» **DIRECTIONS**
The answer must be the lines from the one containing "Where should I click to: Click the Lua" through the last line of the data below, copied exactly, with nothing else.

» **RECORDS FOR THIS TASK**

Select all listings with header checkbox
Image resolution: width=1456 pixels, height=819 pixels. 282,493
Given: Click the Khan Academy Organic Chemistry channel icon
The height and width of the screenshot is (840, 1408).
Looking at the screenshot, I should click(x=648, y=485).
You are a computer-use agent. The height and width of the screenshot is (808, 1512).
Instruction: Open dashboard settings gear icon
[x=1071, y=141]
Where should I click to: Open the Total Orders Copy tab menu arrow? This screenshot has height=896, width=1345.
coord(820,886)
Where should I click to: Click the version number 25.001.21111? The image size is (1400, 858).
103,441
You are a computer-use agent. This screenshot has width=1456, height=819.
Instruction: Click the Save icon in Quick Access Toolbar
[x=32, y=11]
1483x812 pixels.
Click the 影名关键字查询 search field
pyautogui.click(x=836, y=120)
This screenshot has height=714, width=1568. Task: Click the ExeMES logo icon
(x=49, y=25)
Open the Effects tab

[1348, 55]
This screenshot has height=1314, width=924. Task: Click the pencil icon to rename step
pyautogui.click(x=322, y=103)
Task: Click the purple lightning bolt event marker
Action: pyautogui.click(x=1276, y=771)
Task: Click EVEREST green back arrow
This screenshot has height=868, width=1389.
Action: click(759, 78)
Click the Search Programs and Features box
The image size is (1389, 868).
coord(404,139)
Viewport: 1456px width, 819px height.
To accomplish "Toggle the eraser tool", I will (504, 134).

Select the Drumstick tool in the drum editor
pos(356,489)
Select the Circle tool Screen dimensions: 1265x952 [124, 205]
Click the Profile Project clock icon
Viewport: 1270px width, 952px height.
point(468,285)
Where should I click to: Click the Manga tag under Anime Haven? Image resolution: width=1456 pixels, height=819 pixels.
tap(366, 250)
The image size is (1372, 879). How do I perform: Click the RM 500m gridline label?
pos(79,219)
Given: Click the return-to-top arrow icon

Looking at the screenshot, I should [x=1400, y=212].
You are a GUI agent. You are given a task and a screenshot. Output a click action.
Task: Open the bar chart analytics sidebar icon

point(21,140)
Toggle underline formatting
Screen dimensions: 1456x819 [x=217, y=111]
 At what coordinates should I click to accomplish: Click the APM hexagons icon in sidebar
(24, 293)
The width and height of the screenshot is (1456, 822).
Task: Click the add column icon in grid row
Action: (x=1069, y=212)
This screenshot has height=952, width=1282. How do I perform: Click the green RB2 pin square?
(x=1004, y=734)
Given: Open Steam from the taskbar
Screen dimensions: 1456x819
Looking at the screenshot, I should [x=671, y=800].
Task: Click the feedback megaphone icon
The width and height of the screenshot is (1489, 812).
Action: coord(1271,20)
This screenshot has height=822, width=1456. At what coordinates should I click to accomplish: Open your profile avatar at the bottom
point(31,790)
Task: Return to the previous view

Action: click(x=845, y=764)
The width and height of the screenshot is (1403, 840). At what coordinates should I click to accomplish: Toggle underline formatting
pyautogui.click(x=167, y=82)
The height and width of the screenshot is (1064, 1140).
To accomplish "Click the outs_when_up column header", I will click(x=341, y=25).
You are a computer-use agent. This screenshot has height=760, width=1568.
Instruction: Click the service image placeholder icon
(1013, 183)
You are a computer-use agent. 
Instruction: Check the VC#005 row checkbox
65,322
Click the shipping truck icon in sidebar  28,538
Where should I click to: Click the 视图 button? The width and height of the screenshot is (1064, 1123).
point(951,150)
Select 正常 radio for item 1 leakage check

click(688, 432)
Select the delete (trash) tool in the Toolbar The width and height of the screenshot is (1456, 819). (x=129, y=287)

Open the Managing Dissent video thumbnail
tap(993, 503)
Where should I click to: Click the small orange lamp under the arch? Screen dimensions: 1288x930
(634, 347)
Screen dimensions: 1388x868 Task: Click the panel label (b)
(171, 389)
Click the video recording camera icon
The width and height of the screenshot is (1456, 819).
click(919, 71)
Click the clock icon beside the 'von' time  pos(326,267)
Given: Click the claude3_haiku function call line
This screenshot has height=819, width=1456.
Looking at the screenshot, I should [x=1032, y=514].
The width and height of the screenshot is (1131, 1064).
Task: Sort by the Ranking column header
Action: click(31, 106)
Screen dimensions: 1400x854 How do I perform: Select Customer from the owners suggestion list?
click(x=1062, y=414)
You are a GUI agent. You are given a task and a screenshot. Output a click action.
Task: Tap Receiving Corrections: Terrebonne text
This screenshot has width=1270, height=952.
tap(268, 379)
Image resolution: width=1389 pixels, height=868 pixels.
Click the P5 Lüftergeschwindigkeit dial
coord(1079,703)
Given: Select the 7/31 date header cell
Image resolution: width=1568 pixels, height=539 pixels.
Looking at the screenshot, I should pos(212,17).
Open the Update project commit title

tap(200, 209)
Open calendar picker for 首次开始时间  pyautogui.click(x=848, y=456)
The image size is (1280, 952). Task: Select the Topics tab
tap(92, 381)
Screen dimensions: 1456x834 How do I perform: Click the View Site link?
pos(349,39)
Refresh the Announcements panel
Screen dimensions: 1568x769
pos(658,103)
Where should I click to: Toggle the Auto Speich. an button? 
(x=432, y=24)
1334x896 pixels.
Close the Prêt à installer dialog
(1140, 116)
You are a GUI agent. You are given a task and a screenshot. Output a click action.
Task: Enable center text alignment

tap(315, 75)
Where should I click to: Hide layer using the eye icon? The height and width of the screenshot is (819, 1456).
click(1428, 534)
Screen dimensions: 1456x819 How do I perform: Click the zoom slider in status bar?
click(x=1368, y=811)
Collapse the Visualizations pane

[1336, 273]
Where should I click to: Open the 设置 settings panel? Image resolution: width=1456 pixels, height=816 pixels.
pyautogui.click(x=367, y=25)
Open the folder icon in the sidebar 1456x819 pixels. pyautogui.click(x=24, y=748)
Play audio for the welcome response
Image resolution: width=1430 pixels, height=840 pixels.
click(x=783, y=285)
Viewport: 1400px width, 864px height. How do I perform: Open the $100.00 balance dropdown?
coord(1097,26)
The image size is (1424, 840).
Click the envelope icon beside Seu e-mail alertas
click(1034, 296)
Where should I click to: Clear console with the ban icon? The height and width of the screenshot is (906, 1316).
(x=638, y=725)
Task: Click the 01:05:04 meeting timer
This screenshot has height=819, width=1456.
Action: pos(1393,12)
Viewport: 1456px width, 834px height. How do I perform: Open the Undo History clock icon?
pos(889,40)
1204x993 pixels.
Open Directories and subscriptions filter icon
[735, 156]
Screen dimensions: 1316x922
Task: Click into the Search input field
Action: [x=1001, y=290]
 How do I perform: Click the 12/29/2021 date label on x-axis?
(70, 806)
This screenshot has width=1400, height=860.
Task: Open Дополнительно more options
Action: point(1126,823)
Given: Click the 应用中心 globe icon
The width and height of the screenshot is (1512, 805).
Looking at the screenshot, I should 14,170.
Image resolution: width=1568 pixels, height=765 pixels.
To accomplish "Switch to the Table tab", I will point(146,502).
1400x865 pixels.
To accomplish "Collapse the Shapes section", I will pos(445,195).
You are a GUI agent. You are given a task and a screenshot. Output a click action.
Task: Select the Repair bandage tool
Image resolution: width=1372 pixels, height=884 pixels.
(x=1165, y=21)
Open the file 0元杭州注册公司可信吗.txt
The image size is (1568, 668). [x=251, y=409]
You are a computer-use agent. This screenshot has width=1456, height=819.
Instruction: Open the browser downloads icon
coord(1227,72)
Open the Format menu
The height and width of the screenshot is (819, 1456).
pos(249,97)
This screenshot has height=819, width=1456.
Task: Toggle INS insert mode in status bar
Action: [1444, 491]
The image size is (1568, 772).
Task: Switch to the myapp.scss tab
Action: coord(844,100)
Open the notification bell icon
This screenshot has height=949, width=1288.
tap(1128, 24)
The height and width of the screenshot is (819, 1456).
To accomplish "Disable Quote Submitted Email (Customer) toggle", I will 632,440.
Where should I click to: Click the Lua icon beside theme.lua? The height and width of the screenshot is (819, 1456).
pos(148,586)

» **SOLVED PROBLEM**
Where should I click to: Click the Lua icon beside theme.lua? The height and width of the screenshot is (819, 1456).
pos(148,586)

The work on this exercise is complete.